I hate divorce. I don’t know any celebrities personally, but the half a dozen divorces that have been announced this summer break my heart. It makes me think about these people on their wedding day… I’m sure they were swimming in love and joy and gratefulness and celebration. How did it ever end up here, at a divorce? My heart breaks into a million pieces for those going through a divorce- both celebrities and friends/family.
I am fortunate in that my parents are married and happy. (My in-laws, too!) When we were young my brother used to cry when M&D would argue because so many of his friends had divorced parents and he was terrified ours would end up apart. (My parents didn’t fight often. They had occasional, healthy arguments, just like any other couple.) I don’t think I ever thought about my parents splitting up so it’s a good thing they didn’t; my world would’ve been crushed.
Last weekend during dinner at Red Lobster I told K how much I hate divorce. I told him that I can’t imagine losing that feeling I had on the day we said, “I do.” I don’t blame anyone for getting a divorce, but when I see solid couples go separate ways I think how vulnerable all relationships are… Nothing guarantees we’ll celebrate a 50th, 60th, 75th wedding anniversary but I pray we do. For that reason alone today I am grateful.
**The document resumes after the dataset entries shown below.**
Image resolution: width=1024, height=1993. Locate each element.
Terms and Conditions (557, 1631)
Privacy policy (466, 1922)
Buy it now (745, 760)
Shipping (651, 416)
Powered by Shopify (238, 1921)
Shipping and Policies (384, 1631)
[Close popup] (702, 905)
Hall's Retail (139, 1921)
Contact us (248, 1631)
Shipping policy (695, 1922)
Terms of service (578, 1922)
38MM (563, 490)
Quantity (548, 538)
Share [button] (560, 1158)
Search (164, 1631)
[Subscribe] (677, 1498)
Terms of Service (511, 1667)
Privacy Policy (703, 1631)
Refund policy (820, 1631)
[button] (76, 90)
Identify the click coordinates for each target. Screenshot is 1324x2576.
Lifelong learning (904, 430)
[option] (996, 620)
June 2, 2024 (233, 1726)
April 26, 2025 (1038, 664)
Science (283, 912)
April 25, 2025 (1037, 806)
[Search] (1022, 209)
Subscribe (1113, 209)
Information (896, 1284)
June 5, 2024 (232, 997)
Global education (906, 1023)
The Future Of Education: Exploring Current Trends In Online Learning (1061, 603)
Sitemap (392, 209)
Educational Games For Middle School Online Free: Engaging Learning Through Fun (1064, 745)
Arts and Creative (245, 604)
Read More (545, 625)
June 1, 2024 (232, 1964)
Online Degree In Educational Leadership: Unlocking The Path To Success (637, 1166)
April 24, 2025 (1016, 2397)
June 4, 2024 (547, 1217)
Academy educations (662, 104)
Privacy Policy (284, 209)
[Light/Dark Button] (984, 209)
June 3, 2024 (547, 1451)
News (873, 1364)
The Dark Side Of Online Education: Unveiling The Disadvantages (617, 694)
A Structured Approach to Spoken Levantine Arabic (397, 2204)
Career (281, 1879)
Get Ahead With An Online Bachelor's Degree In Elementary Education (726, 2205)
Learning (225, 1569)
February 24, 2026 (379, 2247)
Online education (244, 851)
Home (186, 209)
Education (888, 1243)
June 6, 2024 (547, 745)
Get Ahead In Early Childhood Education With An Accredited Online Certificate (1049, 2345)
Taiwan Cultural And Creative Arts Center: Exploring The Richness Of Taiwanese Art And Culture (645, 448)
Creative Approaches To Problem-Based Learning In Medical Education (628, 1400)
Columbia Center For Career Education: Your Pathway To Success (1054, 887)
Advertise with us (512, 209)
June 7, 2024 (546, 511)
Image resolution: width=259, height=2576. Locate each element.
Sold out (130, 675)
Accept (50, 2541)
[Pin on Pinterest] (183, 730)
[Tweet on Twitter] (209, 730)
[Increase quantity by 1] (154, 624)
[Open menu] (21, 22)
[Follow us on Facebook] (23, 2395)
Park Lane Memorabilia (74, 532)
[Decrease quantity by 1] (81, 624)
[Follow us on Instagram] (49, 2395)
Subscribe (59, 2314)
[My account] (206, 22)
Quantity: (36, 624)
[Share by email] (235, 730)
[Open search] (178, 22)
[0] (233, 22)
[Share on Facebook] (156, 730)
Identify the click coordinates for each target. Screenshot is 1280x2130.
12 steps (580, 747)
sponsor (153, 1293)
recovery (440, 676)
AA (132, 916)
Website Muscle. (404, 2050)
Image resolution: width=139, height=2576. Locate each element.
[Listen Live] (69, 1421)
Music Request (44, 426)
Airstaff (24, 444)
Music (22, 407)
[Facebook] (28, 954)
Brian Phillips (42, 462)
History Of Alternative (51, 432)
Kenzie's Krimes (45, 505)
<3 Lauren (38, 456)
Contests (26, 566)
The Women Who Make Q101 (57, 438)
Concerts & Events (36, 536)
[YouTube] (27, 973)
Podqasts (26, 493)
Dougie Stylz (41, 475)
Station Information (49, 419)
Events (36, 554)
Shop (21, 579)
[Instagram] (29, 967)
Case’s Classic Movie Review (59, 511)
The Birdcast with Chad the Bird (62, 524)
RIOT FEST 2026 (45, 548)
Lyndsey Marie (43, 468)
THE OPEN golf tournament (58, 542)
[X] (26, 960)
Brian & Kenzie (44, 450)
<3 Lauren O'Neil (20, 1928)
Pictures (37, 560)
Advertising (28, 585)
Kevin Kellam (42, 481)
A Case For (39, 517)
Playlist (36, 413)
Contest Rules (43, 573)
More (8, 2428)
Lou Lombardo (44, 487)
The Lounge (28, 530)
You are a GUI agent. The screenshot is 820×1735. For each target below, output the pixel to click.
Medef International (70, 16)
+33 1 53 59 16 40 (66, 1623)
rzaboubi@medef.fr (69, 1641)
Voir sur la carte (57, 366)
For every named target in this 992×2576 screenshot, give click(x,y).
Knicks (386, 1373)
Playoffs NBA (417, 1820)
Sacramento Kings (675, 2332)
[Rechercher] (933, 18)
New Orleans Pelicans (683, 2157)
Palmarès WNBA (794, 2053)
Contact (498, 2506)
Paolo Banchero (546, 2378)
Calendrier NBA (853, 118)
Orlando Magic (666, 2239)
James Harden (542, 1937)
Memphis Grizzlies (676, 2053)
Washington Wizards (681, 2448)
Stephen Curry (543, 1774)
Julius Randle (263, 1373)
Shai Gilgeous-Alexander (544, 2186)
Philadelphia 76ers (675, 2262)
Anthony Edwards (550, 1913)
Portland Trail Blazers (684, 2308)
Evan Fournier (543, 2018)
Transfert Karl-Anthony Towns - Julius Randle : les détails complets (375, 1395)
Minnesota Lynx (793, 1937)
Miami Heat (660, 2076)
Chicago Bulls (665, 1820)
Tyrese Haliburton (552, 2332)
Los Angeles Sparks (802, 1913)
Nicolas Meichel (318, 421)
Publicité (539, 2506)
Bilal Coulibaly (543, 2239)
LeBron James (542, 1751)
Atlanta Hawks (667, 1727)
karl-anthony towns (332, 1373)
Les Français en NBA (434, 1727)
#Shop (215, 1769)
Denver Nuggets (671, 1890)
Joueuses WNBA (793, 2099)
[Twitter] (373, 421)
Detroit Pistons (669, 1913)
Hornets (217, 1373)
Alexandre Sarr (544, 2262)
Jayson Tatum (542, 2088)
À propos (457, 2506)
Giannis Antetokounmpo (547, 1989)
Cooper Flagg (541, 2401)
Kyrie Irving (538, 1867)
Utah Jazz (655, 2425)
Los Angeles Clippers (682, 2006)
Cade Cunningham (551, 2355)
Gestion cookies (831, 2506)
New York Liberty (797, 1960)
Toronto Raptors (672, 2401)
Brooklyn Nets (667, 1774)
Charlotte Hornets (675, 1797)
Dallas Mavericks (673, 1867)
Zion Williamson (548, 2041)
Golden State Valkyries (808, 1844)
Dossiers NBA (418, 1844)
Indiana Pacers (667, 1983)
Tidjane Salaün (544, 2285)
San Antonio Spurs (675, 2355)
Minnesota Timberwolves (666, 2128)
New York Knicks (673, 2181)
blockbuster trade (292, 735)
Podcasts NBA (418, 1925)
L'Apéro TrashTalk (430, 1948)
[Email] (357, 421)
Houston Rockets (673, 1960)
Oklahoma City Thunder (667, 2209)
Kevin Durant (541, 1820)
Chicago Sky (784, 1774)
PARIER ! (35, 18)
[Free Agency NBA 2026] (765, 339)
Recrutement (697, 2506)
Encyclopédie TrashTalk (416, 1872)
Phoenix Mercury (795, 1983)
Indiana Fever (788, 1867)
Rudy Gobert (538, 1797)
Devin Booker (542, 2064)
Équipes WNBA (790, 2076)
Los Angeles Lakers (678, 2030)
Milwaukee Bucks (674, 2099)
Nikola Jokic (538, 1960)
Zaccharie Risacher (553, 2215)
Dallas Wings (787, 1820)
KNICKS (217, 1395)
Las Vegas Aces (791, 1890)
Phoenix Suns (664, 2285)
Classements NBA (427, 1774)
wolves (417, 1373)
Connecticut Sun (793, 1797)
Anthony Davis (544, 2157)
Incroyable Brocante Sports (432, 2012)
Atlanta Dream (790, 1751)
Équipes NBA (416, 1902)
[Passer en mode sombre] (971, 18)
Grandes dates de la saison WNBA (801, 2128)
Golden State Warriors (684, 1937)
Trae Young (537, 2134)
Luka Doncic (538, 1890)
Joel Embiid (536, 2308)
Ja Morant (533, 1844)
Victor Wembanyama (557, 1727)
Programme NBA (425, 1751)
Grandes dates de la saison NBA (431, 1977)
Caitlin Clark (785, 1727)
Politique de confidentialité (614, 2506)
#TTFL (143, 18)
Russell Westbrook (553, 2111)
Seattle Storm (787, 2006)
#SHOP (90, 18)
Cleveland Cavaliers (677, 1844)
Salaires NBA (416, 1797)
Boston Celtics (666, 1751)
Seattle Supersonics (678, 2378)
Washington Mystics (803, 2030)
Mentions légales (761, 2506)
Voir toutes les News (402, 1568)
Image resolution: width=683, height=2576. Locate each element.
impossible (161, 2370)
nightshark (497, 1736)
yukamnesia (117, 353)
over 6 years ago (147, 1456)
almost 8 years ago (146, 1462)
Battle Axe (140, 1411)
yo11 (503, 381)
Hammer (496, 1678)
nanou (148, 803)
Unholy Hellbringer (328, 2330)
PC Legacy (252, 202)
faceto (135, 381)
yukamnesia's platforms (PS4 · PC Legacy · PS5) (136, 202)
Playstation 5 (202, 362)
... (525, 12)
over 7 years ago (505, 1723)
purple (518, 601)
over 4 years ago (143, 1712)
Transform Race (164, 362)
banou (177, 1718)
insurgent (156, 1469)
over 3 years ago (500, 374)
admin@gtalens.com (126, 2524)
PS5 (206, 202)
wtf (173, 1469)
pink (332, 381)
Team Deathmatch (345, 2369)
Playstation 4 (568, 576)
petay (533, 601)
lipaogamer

During our lighthearted (sarcasm) dinner conversation I told K that I can’t imagine leaving him (or him leaving me). When I think about all the things in life I want to do- travel, start a family, grow a business, build a house, adopt all the dogs in the world- I imagine myself doing it all with him. I can do it on my own, but it takes the fun out of life. There’s no one else I want to travel, parent, fail, succeed, or live with.
This got mushy gushy real fast, but it’s 100% true and it’s why I love loving Kyle.
So today I am incredible grateful to love my man and to be loved in return. My heart goes out to those struggling with love right now.